◆ Assigned task
Your task is to copy every line of the records below that contains "agent".

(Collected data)
-----
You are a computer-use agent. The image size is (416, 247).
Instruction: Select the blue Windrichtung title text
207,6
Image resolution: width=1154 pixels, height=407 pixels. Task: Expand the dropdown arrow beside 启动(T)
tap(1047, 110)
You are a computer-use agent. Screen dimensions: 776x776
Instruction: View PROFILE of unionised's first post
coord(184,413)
-----
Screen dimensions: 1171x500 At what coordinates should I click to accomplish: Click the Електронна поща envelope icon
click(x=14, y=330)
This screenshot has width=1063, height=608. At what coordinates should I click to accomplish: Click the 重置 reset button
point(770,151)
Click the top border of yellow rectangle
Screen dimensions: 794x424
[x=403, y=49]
-----
◆ Solution
You are a computer-use agent. The image size is (416, 247).
You are a computer-use agent. Screen dimensions: 776x776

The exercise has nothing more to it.